-- start --
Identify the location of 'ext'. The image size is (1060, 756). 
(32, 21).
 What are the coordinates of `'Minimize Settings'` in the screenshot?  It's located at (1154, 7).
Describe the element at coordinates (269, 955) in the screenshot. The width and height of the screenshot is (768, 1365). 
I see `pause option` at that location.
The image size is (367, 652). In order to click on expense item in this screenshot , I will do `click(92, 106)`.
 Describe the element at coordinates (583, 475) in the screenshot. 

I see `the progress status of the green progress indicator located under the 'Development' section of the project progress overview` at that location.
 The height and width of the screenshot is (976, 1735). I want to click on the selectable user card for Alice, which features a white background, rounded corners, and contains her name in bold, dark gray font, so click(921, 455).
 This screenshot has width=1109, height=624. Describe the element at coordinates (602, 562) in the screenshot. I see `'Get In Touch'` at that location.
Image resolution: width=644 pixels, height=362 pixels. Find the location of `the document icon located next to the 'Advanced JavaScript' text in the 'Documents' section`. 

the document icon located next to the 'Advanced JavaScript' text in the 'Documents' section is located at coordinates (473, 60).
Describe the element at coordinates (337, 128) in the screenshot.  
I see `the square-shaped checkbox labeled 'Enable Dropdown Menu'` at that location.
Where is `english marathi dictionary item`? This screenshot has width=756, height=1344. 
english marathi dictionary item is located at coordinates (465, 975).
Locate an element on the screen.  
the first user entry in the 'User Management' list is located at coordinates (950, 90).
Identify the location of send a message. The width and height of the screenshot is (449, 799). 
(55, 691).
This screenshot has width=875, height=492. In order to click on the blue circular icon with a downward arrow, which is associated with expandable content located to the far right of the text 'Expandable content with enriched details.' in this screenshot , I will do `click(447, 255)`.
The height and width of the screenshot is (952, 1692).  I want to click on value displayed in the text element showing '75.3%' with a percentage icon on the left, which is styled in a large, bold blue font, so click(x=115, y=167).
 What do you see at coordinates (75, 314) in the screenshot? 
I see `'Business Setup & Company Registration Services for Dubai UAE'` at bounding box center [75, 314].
-- end --
*What needs to be done*.
Rewrite all the records with "Identify the location of" replaced by "Find the position of" wherever it occurs, changing nothing else.

*Solution to this task*.
Find the position of 'ext'. The image size is (1060, 756). 
(32, 21).
 What are the coordinates of `'Minimize Settings'` in the screenshot?  It's located at (1154, 7).
Describe the element at coordinates (269, 955) in the screenshot. The width and height of the screenshot is (768, 1365). 
I see `pause option` at that location.
The image size is (367, 652). In order to click on expense item in this screenshot , I will do `click(92, 106)`.
 Describe the element at coordinates (583, 475) in the screenshot. 

I see `the progress status of the green progress indicator located under the 'Development' section of the project progress overview` at that location.
 The height and width of the screenshot is (976, 1735). I want to click on the selectable user card for Alice, which features a white background, rounded corners, and contains her name in bold, dark gray font, so click(921, 455).
 This screenshot has width=1109, height=624. Describe the element at coordinates (602, 562) in the screenshot. I see `'Get In Touch'` at that location.
Image resolution: width=644 pixels, height=362 pixels. Find the location of `the document icon located next to the 'Advanced JavaScript' text in the 'Documents' section`. 

the document icon located next to the 'Advanced JavaScript' text in the 'Documents' section is located at coordinates (473, 60).
Describe the element at coordinates (337, 128) in the screenshot.  
I see `the square-shaped checkbox labeled 'Enable Dropdown Menu'` at that location.
Where is `english marathi dictionary item`? This screenshot has width=756, height=1344. 
english marathi dictionary item is located at coordinates (465, 975).
Locate an element on the screen.  
the first user entry in the 'User Management' list is located at coordinates (950, 90).
Find the position of send a message. The width and height of the screenshot is (449, 799). 
(55, 691).
This screenshot has width=875, height=492. In order to click on the blue circular icon with a downward arrow, which is associated with expandable content located to the far right of the text 'Expandable content with enriched details.' in this screenshot , I will do `click(447, 255)`.
The height and width of the screenshot is (952, 1692).  I want to click on value displayed in the text element showing '75.3%' with a percentage icon on the left, which is styled in a large, bold blue font, so click(x=115, y=167).
 What do you see at coordinates (75, 314) in the screenshot? 
I see `'Business Setup & Company Registration Services for Dubai UAE'` at bounding box center [75, 314].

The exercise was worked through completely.